Point crucial, les réfugiés rohingyas eux-mêmes n’ont pratiquement pas voix au chapitre dans ce discours. Sans plateforme médiatique ni représentation politique, ils ne peuvent corriger ces rumeurs. En effet, les réfugiés sont réduits au silence deux fois : déjà apatrides, ils sont ensuite censurés en ligne et blâmés pour les problèmes sociaux.

La circulation clandestine de récits anti-immigrés via les espaces numériques fonctionne comme une technologie délibérée de la peur : en détournant des visuels émotionnellement forts et en recyclant sélectivement des statistiques, les acteurs transforment la compassion en anxiété, puis en pression politique.

Les acteurs étatiques et les médias partisans amplifient des visuels décontextualisés pour renforcer les récits de « l’immigration clandestine » et de la « sécurité nationale ». Cette propagande haineuse non seulement incite à l’hostilité, mais aggrave également la marginalisation numérique des réfugiés.

Préoccupations en matière de gouvernance numérique mondiale

La désinformation ciblant les Rohingyas à travers l’Asie du Sud reflète un échec plus large de la gouvernance numérique pour les réfugiés. Le HCR et d’autres agences avertissent que les discours de haine non contrôlés en ligne ont des conséquences dans le monde réel. Par exemple, une mission de l’ONU en 2018 a conclu que les discours de haine propagés sur Facebook avaient contribué à déclencher les violences dans l’État de Rakhine au Myanmar.

Dans ce contexte régional, les plateformes et les gouvernements ont peu fait pour contrer les récits qui victimisent les réfugiés. Les observateurs de l’ONU soulignent la nécessité de « garde-fous et de politiques de sécurité » plus stricts sur les réseaux sociaux pour protéger les personnes déplacées. En Inde, malgré les réglementations informatiques et les initiatives de vérification des faits, ces fausses informations sur les Rohingyas continuent de circuler sans entrave, mettant en lumière les lacunes en matière de modération de contenu et d’éducation aux médias.

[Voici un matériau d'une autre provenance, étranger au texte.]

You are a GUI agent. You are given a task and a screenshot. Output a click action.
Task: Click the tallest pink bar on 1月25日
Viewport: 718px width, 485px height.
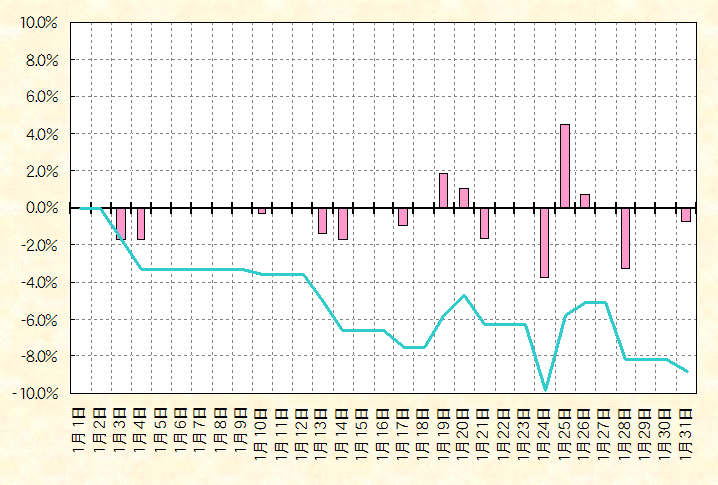(x=565, y=166)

Dans l’ensemble, ces dynamiques montrent que la désinformation sur les Rohingyas n’est pas un problème médiatique fortuit, mais un processus structurel qui transforme la réalité humanitaire en une fiction sécuritaire. La combattre exige donc plus qu’une simple réfutation : elle nécessite une responsabilisation des médias qui freine l’amplification, des interventions des plateformes qui ralentissent la circulation de visuels décontextualisés, et des collaborations régionales de vérification des faits qui tracent et neutralisent les flux transnationaux d’images et de récits trompeurs. Ce n’est qu’en abordant simultanément les dimensions discursives, politiques et technologiques que le cycle qui transforme l’apatridie en silence numérique pourra être interrompu.

Avertissement : L’étude mentionnée dans cet article a été publiée par l’auteur sur ResearchGate.